The common problem between all RTS games is the fact that the goal in every game is exactly the same. You have to wipe out the enemy base to stop him from building more units. You have to wipe out all his peasants to halt his production. You have to eliminate him from the game in order to win. There is a singular task to complete, and in most games there is an obviously best way in which to complete it. Build these things in this order and then focus your concentration more efficiently than your opponent.

Some games have found limited success in specializing the player's race/nation. Starcraft has 3 races and 3 distinct build orders. Rise of Nations has dozens of nations and each nation has unique bonuses.
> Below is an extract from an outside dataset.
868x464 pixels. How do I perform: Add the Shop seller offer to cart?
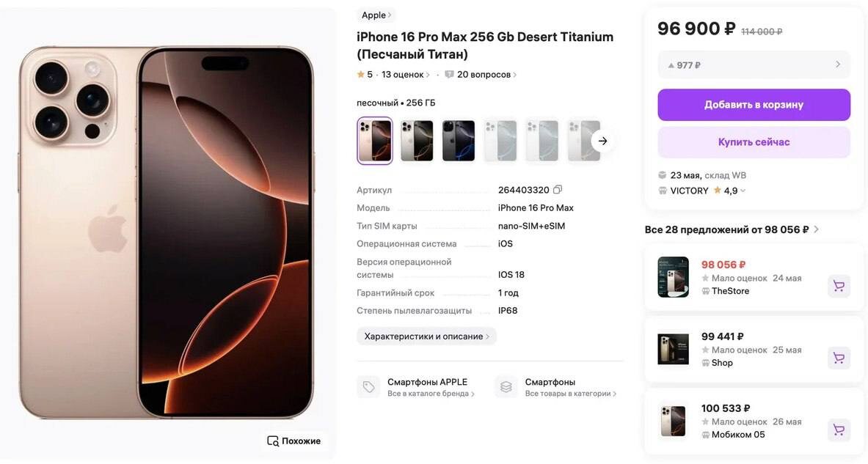click(x=839, y=358)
One race has an abundance of gold, another race has extra fast peasants, while another can build swordsmen 10% cheaper. These specializations change the build order for that nation, which allows players to play to their strengths. While somewhat effective, these solutions still do not address the source of the problem. You're just making 1 build order multiplied by each faction in the game.
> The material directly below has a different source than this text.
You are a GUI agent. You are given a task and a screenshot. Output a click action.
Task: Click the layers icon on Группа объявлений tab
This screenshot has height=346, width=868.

Instead of addressing the symptoms of the problem, you have to address the source of the problem. The player needs more ways to win the game. Taking an idea from another genre, what if the player could win via cultural victory? A cultural player's focus would be on expanding territory and building defensive structures. Military units would be important, but not to the same degree as a conqueror. The player would be relying primarily on walls and other buildings as their defense. His offense would be building and holding new bases, or sending units into enemy territory to subvert enemy units and buildings. Feasibly, he could take over the enemy without firing a single shot by properly expanding and defending.
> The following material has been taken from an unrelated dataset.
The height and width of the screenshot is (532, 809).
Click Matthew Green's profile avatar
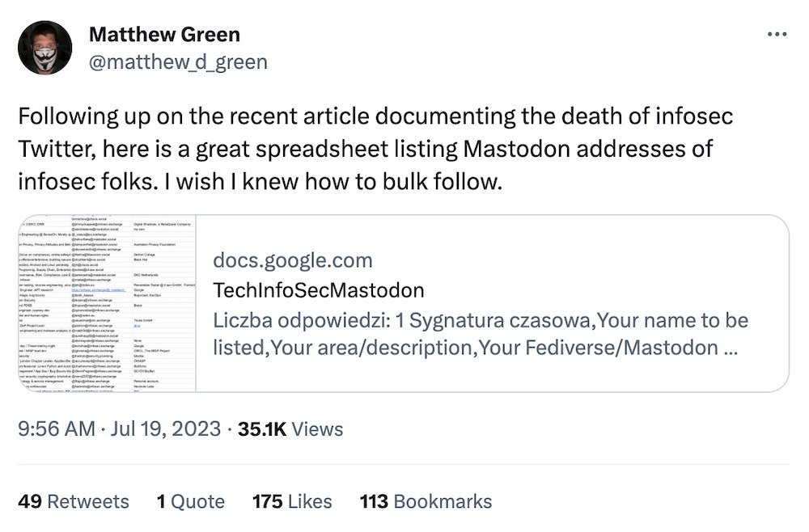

Adding distinct victory conditions creates distinct modes of play. Perhaps there is a build order for a cultural victory that is the most efficient vs. another cultural player. But how does that same build order fare against a conqueror? What if your opponent is attempting another type of victory? The more different victory conditions in the game, the less likely a single strategy will be the best one.

Real time strategy games still have room to innovate. The old base building strategy has been used since the original Warcraft came out. What if players could play as a nomadic tribe? There would be no base building because the base would constantly be moving. Your units would also be your buildings in a way. The strategy of a nomadic tribe would be to constantly stay on the move and use hit and run tactics. Perhaps their victory condition would be to achieve a certain size or just remain alive for a set time period. The traditional strategy would not work against nomads. They would probably have more units early in the game than a traditional player. They could have a unit that doesn't deal damage but just steals resources from peasants and brings it back to camp. By the time you can build an army, you don't know where to send them. It could be an interesting game. You could also have a faction that lives primarily underground. They only come to the surface to harvest resources and do some light raiding. Their goal could be to dig a giant sinkhole under your base and destroy it, while a traditional player would have to find caves and tunnels and burn them out from underground to the surface where they could be attacked.

Conclusion

Real time strategy games have been the same for so long, a well implemented game that expanded the scope of the genre would be very well received. The problem is that "new" games are risky. Big budget developers know that they can make consistent money by pushing the same games to market over and over again with new graphics. Why spend millions of dollars on something untested? That's where aspiring young developers have an advantage. They don't have assets to protect or shareholders to please. Make a game that no one has ever seen before, and they'll fall all over themselves to play it. But in order to do that, you need to address the source of the problem. You can only dance around the main issue for so long, and apply so many band-aids. Eventually real time strategy games are going to have to change.